THE block of unit market continues to be an active asset class across Sydney into 2021, Ray White Commercial’s Latest Between the Lines* research has stated.
“A mixture of private buyers looking to diversify their investments along with vendors looking to capitalise on the growing interest in this market segment has resulted in elevated levels of demand and favourable results,” said Ray White Commercial Western Sydney Principal Peter Vines.
“While turnover levels remain well below the highs achieved in the 2018/19 period, enquiry levels have increased as savvy buyers continue to seek out these assets during a time of continued high residential value growth.
“The rental market however has had mixed results given the stagnant population profile of Sydney due to the COVID-19 pandemic.
“This has impacted vacancy levels across some regions of Sydney, however, this is very location-sensitive and has not dampened underlying demand for ‘all in one line’ residential sales.”
“Vibrancy has continued in the block of unit markets across Sydney during 2021 with an elevated number of assets coming to the market. This year is tipped to be one of the most active,” said Ray White Commercial Metropolitan Sydney Director Samuel Hadgelias.
“While investors continue to seek out these properties due to the secure income streams during a time of low interest rates, others look to ride the wave of strong residential gains to possibly strata and on-sell individual units.
“As such, returns are likely to continue to be under downward pressure, and values achieved may continue at their strong results.
“Across Sydney, results will be location-sensitive based on residential indicators such as stock levels and population which drive occupancy and rental levels, together with capital values.”
Mr Hadgelias has also achieved recent success as he, along with Ray White Commercial Metropolitan Sydney Principal Jeff Moxham and Head of Asian Investment Services Victor Sheu, sold an entire boutique unit block under the hammer at 8 William Street in Lewisham (above).

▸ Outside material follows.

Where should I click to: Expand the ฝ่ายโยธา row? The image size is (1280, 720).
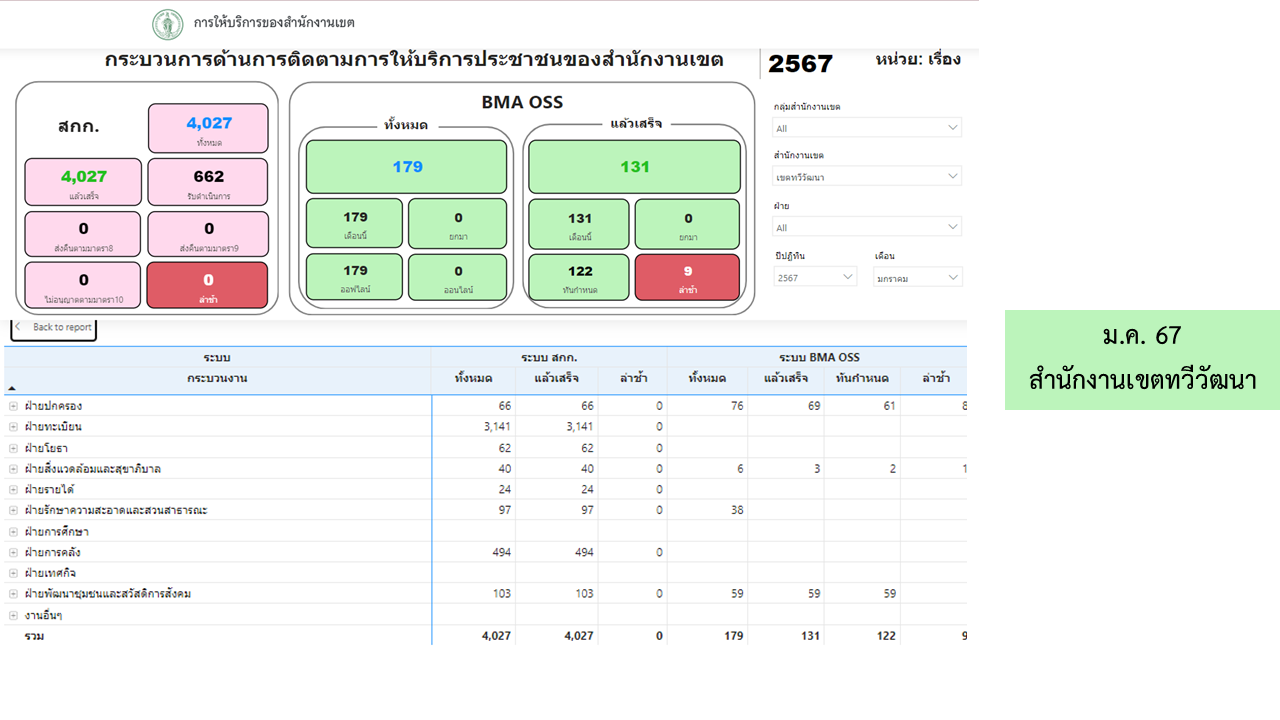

Sydney Metropolitan (excluding CBD) block of units:
“After a more subdued start to 2020 in volumes due to the COVID-19 pandemic, we saw the block of unit market take off rapidly as interest rates fell to their all-time low and confidence started to return to the investment market,” said Ray White Commercial Western Sydney Director Joseph Assaf.

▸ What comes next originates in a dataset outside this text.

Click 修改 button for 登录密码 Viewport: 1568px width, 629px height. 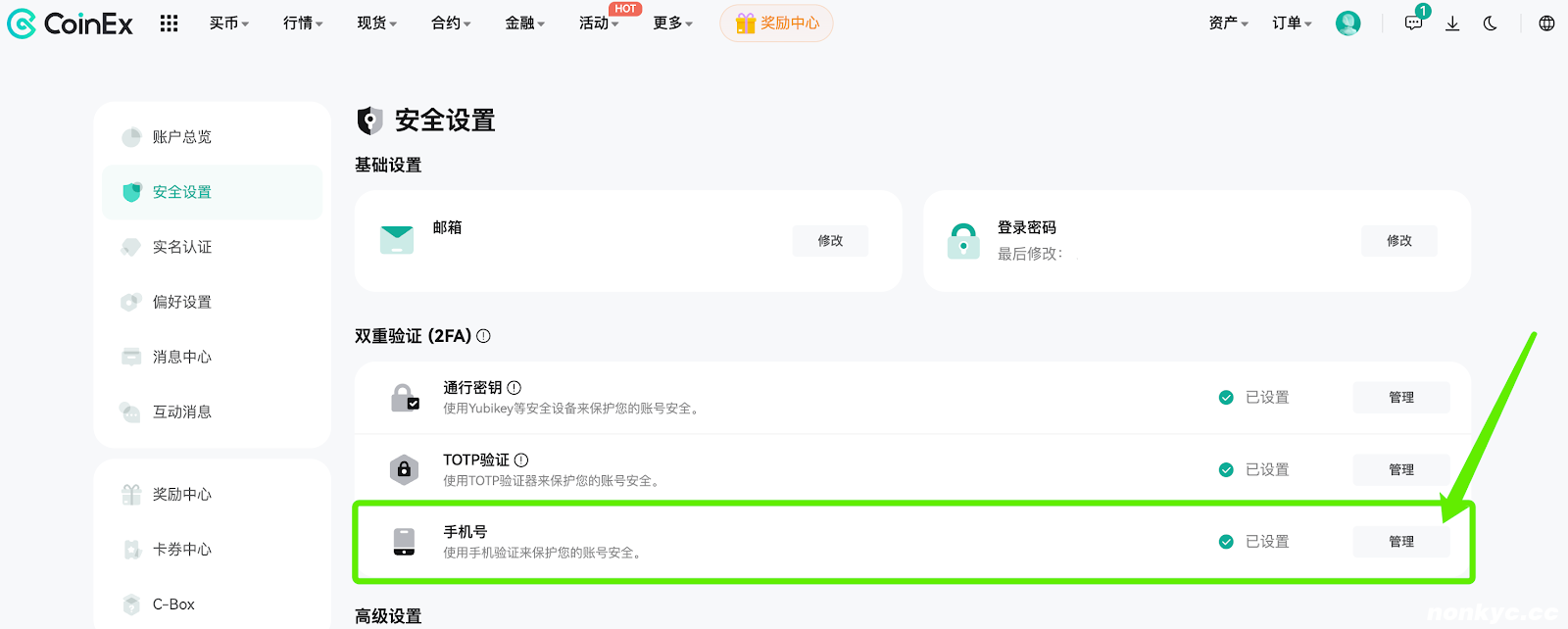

“While listings were few, demand remained heightened during this time as private buyers looked to a broader range of investments such as small commercial offerings, medical, childcare assets, and blocks of units due to their secure income stream.”
“The block of unit market however offers not only longer-term security in income but a range of attractive exit strategies including the strata and on-sale of individual units for gains, piquing interest by developer purchasers also,” said Ray White Commercial Head of Asian Investment Services Victor Sheu.

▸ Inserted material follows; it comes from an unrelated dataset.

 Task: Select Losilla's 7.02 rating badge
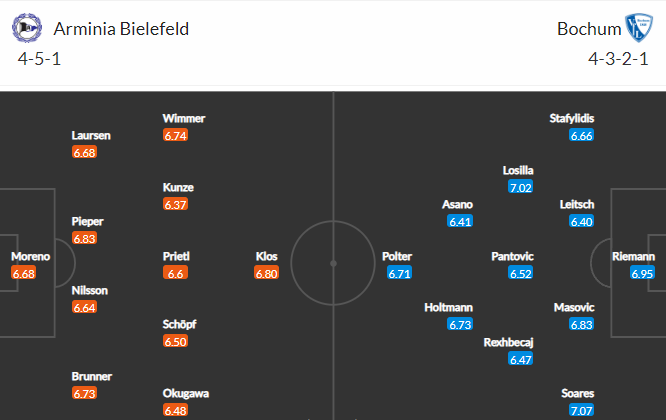click(x=520, y=187)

“Many transactions which occurred during the 2018 period have subsequently gone through this process with individual sales transacting in the last six months taking advantage of the current vibrant residential property market.”
“The major drawcard for the purchase of blocks of units in Sydney has been their ongoing income return or yield,” said Ray White Commercial Head of Research Vanessa Rader.
“While these returns are limited when compared to smaller commercial assets, their long-term capital value appreciation makes this an attractive investment choice for buyers.
“The range in gross yields have varied over time however have moved downward over the last couple of years with interest rate reductions.
“Ranges can sometimes be wide depending on the size and location of assets with many of these transactions occurring during public auction, creating increased competition, and can further pressure yields.
“During 2019 we saw the average yield peak at 4.76 per cent, before falling and remaining stable at approximately four per cent. This year we’ve seen this average reduce to 3.65 per cent, yet within a range between three to five per cent.”